━━ The data ━━

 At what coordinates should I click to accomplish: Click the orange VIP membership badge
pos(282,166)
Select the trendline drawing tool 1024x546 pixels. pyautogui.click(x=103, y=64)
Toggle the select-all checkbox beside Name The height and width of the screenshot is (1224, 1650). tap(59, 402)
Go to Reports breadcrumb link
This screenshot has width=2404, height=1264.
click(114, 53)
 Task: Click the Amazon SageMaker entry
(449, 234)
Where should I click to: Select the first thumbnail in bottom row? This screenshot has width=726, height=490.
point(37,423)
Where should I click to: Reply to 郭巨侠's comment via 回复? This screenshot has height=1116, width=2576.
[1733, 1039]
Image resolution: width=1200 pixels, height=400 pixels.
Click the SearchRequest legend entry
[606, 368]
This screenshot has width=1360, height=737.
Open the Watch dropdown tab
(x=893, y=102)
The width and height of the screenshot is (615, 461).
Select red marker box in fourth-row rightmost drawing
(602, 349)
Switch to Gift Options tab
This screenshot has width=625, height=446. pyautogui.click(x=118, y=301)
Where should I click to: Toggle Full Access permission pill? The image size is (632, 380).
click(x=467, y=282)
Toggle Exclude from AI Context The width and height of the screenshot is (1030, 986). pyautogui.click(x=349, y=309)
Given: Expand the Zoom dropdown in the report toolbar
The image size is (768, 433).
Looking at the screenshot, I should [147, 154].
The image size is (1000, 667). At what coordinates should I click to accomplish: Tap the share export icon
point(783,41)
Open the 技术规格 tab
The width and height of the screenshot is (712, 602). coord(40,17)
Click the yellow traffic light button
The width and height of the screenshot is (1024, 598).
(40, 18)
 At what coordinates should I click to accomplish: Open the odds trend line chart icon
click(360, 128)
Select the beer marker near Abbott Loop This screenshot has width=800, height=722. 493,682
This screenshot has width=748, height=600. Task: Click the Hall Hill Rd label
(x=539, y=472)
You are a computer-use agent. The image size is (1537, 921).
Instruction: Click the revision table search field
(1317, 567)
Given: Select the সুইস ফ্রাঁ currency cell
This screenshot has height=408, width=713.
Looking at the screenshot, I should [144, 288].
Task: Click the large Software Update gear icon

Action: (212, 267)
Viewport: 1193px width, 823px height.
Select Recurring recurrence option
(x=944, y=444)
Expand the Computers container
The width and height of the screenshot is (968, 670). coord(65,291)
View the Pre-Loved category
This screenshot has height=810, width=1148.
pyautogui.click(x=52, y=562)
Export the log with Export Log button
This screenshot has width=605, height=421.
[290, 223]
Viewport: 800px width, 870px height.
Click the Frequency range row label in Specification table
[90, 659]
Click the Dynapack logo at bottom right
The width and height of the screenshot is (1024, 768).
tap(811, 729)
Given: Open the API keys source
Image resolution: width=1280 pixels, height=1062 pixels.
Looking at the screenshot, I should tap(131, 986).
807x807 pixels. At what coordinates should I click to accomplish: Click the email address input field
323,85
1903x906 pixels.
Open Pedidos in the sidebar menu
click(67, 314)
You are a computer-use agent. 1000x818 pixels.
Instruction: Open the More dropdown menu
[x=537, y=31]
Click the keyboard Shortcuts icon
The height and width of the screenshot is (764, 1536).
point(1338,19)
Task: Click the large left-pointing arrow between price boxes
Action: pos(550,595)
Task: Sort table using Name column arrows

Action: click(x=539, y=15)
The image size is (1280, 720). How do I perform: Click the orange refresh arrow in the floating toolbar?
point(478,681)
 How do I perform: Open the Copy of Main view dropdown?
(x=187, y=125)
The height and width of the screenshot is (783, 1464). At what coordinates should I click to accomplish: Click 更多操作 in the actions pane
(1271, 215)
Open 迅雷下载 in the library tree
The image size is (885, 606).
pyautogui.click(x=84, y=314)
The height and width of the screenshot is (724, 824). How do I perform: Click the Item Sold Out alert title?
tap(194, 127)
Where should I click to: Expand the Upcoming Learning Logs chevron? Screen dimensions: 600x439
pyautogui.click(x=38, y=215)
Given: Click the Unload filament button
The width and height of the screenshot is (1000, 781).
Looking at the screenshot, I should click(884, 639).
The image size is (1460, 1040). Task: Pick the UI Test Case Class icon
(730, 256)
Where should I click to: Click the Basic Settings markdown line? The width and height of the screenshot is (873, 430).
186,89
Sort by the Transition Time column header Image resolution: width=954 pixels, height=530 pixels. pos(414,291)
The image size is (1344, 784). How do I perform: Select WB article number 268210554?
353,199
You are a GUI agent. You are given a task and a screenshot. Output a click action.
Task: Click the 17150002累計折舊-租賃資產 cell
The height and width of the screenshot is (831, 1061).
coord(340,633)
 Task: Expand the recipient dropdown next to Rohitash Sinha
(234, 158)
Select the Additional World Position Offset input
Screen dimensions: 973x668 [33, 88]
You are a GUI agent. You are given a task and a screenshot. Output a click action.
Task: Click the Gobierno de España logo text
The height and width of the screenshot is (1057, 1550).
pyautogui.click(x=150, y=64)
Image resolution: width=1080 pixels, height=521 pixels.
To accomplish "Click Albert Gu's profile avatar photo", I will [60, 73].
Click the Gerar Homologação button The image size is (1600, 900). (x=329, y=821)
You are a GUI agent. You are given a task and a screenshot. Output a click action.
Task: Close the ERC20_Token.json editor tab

━━━

> [Task to complete] The answer must be the line containing "The height and width of the screenshot is (724, 824)." and every line after it to the end of the data, each set down exactly.

> [Result of the task]
The height and width of the screenshot is (724, 824). How do I perform: Click the Item Sold Out alert title?
tap(194, 127)
Where should I click to: Expand the Upcoming Learning Logs chevron? Screen dimensions: 600x439
pyautogui.click(x=38, y=215)
Given: Click the Unload filament button
The width and height of the screenshot is (1000, 781).
Looking at the screenshot, I should click(884, 639).
The image size is (1460, 1040). Task: Pick the UI Test Case Class icon
(730, 256)
Where should I click to: Click the Basic Settings markdown line? The width and height of the screenshot is (873, 430).
186,89
Sort by the Transition Time column header Image resolution: width=954 pixels, height=530 pixels. pos(414,291)
The image size is (1344, 784). How do I perform: Select WB article number 268210554?
353,199
You are a GUI agent. You are given a task and a screenshot. Output a click action.
Task: Click the 17150002累計折舊-租賃資產 cell
The height and width of the screenshot is (831, 1061).
coord(340,633)
 Task: Expand the recipient dropdown next to Rohitash Sinha
(234, 158)
Select the Additional World Position Offset input
Screen dimensions: 973x668 [33, 88]
You are a GUI agent. You are given a task and a screenshot. Output a click action.
Task: Click the Gobierno de España logo text
The height and width of the screenshot is (1057, 1550).
pyautogui.click(x=150, y=64)
Image resolution: width=1080 pixels, height=521 pixels.
To accomplish "Click Albert Gu's profile avatar photo", I will [60, 73].
Click the Gerar Homologação button The image size is (1600, 900). (x=329, y=821)
You are a GUI agent. You are given a task and a screenshot. Output a click action.
Task: Close the ERC20_Token.json editor tab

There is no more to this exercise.